• _Brief_: Each line below should be copied exactly as it stands.

== Segment start ==

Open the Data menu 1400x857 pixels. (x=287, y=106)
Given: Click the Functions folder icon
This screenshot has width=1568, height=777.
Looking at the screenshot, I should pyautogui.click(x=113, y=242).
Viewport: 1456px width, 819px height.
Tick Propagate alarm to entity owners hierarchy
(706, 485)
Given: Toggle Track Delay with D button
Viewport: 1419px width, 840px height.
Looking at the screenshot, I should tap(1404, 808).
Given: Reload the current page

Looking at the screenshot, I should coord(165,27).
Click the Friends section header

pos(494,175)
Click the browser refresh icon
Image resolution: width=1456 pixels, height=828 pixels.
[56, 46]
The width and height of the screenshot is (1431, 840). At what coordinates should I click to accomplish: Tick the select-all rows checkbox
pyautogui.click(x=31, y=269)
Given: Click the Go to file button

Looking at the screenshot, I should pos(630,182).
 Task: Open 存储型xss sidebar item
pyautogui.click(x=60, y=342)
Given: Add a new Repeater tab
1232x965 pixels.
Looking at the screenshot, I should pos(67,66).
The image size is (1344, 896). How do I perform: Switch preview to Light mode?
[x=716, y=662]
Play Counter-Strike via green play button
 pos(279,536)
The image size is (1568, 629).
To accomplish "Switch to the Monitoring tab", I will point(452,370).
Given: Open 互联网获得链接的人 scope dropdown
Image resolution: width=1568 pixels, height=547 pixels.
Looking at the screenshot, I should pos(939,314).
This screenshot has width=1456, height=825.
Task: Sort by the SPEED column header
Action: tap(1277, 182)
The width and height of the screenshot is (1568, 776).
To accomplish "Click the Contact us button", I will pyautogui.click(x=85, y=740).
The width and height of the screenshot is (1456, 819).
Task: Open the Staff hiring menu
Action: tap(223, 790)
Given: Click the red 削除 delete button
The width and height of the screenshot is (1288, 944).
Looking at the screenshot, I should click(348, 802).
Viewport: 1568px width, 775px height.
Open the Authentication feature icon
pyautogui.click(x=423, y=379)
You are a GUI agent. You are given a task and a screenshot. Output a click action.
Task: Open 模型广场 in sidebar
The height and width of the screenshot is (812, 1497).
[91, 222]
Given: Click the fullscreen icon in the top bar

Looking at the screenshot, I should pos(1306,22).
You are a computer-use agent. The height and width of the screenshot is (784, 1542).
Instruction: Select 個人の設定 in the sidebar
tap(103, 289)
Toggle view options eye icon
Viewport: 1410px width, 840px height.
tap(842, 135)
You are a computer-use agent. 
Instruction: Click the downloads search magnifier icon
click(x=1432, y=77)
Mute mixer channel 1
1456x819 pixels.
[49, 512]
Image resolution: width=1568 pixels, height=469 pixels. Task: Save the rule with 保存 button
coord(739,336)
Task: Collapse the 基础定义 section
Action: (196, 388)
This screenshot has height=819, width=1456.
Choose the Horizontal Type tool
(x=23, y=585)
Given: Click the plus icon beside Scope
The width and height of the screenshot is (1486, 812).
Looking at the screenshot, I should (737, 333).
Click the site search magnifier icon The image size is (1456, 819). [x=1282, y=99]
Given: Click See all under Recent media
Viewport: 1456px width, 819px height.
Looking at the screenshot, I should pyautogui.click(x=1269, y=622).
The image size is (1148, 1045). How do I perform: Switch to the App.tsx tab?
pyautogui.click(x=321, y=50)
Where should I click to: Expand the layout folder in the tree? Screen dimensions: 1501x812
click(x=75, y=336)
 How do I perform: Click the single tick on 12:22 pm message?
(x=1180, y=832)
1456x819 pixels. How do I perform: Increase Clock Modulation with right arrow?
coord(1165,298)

== Segment end ==

• _Written response_:
Open the Data menu 1400x857 pixels. (x=287, y=106)
Given: Click the Functions folder icon
This screenshot has width=1568, height=777.
Looking at the screenshot, I should pyautogui.click(x=113, y=242).
Viewport: 1456px width, 819px height.
Tick Propagate alarm to entity owners hierarchy
(706, 485)
Given: Toggle Track Delay with D button
Viewport: 1419px width, 840px height.
Looking at the screenshot, I should tap(1404, 808).
Given: Reload the current page

Looking at the screenshot, I should coord(165,27).
Click the Friends section header

pos(494,175)
Click the browser refresh icon
Image resolution: width=1456 pixels, height=828 pixels.
[56, 46]
The width and height of the screenshot is (1431, 840). At what coordinates should I click to accomplish: Tick the select-all rows checkbox
pyautogui.click(x=31, y=269)
Given: Click the Go to file button

Looking at the screenshot, I should pos(630,182).
 Task: Open 存储型xss sidebar item
pyautogui.click(x=60, y=342)
Given: Add a new Repeater tab
1232x965 pixels.
Looking at the screenshot, I should pos(67,66).
The image size is (1344, 896). How do I perform: Switch preview to Light mode?
[x=716, y=662]
Play Counter-Strike via green play button
 pos(279,536)
The image size is (1568, 629).
To accomplish "Switch to the Monitoring tab", I will point(452,370).
Given: Open 互联网获得链接的人 scope dropdown
Image resolution: width=1568 pixels, height=547 pixels.
Looking at the screenshot, I should pos(939,314).
This screenshot has width=1456, height=825.
Task: Sort by the SPEED column header
Action: tap(1277, 182)
The width and height of the screenshot is (1568, 776).
To accomplish "Click the Contact us button", I will pyautogui.click(x=85, y=740).
The width and height of the screenshot is (1456, 819).
Task: Open the Staff hiring menu
Action: tap(223, 790)
Given: Click the red 削除 delete button
The width and height of the screenshot is (1288, 944).
Looking at the screenshot, I should click(348, 802).
Viewport: 1568px width, 775px height.
Open the Authentication feature icon
pyautogui.click(x=423, y=379)
You are a GUI agent. You are given a task and a screenshot. Output a click action.
Task: Open 模型广场 in sidebar
The height and width of the screenshot is (812, 1497).
[91, 222]
Given: Click the fullscreen icon in the top bar

Looking at the screenshot, I should pos(1306,22).
You are a computer-use agent. The height and width of the screenshot is (784, 1542).
Instruction: Select 個人の設定 in the sidebar
tap(103, 289)
Toggle view options eye icon
Viewport: 1410px width, 840px height.
tap(842, 135)
You are a computer-use agent. 
Instruction: Click the downloads search magnifier icon
click(x=1432, y=77)
Mute mixer channel 1
1456x819 pixels.
[49, 512]
Image resolution: width=1568 pixels, height=469 pixels. Task: Save the rule with 保存 button
coord(739,336)
Task: Collapse the 基础定义 section
Action: (196, 388)
This screenshot has height=819, width=1456.
Choose the Horizontal Type tool
(x=23, y=585)
Given: Click the plus icon beside Scope
The width and height of the screenshot is (1486, 812).
Looking at the screenshot, I should (737, 333).
Click the site search magnifier icon The image size is (1456, 819). [x=1282, y=99]
Given: Click See all under Recent media
Viewport: 1456px width, 819px height.
Looking at the screenshot, I should pyautogui.click(x=1269, y=622).
The image size is (1148, 1045). How do I perform: Switch to the App.tsx tab?
pyautogui.click(x=321, y=50)
Where should I click to: Expand the layout folder in the tree? Screen dimensions: 1501x812
click(x=75, y=336)
 How do I perform: Click the single tick on 12:22 pm message?
(x=1180, y=832)
1456x819 pixels. How do I perform: Increase Clock Modulation with right arrow?
coord(1165,298)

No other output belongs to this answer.